▸ **Source extract**:
Oh, and by the way, if your process receives a signal, which thread the signal is delivered to is completely system dependent.

To do thread programming in Perl, you must build a special version of Perl following the directions given in the README.threads file in the Perl source directory. This special Perl is pretty much guaranteed to run a bit slower than your standard Perl executable.

Do not assume that just because you know how threads are programmed in other models (POSIX, DEC, Microsoft, etc.) you know how threads work with Perl. As with other things in Perl, Perl is Perl, not C++ or Java or whatnot. For example, there are no real-time thread priorities (and no way to work around their absence). There are also no mutexes. Just use regular locking or perhaps the Thread::Semaphore module or the cond_wait facilities.

Still not discouraged? Good, because threads are really cool. You're scheduled to have some fun.

17.2.1. The Thread Module

The current interface for Perl threads is defined by the Thread module. Additionally, one new Perl keyword was added, the lock operator. We'll talk about lock later in this chapter. Other standard thread modules build on this basic interface.

The Thread module provides these class methods:

Method	Use
`new`	Construct a new `Thread`.
`self`	Return my current `Thread` object.
`list`	Return list of `Thread` objects.

And, for Thread objects, it provides these object methods:

Method	Use
`join`	Harvest a thread (propagate errors).
`eval`	Harvest a thread (trap errors).
`equal`	Compare two threads for identity.
`tid`	Return the internal thread ID.

In addition, the Thread module provides these importable functions:

Function	Use
`yield`	Tell the scheduler to run a different thread.
`async`	Construct a `Thread` via closure.
`cond_signal`	Wake up exactly one thread that is `cond_wait()`ing on a variable.
`cond_broadcast`	Wake up all threads that may be `cond_wait()`ing on a variable.
`cond_wait`	Wait on a variable until awakened by a `cond_signal()` or `cond_broadcast()` on that variable.

17.2.1.1. Thread creation

You can spawn a thread in one of two ways, either by using the Thread->new class method or by using the async function. In either case, the returned value is a Thread object. Thread->new takes a code reference indicating a function to run and arguments to pass to that function:

use Thread;
...
$t = Thread->new( \&func, $arg1, $arg2);

Often you'll find yourself wanting to pass a closure as the first argument without supplying any additional arguments:

my $something;
$t = Thread->new( sub { say($something) } );

For this special case, the async function provides some notational relief (that is, syntactic sugar):

use Thread qw(async);
...
my $something;
$t = async {
    say($something);
};

You'll note that we explicitly import the async function. You may, of course, use the fully qualified name Thread::async instead, but then your syntactic sugar isn't so sweet. Since async takes only a closure, anything you want to pass to it must be a lexical variable in scope at the time.

17.2.1.2. Thread destruction

Once begun--and subject to the whims of your threading library--the thread will keep running on its own until its top-level function (the function you passed to the constructor) returns. If you want to terminate a thread early, just return from within that top-level function.[3]

[3] Don't call exit! That would try to take down your entire process, and possibly succeed. But the process won't actually exit until all threads exit, and some of them may refuse to exit on an exit. More on that later.

▸ **Short task**:
Answer these questions using the Perl threads excerpt above:
1. Which file gives the directions for building a version of Perl that can run threads?
2. What new Perl keyword was added along with the Thread module?
3. Which importable function wakes up all threads that may be waiting on a variable?

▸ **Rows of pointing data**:
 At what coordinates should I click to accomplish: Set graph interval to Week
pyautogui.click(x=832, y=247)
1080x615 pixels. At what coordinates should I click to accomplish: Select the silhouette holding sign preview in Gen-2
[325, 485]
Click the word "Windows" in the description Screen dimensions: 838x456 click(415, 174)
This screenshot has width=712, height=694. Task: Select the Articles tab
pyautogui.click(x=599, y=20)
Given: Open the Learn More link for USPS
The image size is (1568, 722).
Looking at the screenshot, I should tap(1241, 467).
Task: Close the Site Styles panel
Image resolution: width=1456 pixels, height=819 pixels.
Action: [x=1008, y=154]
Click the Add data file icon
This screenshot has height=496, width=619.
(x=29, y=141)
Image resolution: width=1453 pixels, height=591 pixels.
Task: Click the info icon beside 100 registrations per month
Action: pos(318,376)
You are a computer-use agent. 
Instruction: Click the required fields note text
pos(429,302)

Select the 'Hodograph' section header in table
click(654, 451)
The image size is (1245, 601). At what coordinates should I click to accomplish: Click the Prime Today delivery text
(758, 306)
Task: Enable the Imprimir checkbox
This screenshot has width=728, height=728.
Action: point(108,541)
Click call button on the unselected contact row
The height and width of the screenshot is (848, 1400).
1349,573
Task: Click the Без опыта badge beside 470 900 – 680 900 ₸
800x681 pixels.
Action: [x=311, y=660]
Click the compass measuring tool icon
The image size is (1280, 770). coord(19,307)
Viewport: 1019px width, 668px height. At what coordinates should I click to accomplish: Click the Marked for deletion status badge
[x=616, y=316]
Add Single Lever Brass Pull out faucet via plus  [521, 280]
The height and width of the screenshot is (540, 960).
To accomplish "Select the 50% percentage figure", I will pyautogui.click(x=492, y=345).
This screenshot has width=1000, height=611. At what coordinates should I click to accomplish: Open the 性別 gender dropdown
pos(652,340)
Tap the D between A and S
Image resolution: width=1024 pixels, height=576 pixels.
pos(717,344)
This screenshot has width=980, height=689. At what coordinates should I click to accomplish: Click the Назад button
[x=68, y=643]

▸ **Exercise result**:
1. The README.threads file in the Perl source directory.
2. The lock operator.
3. cond_broadcast.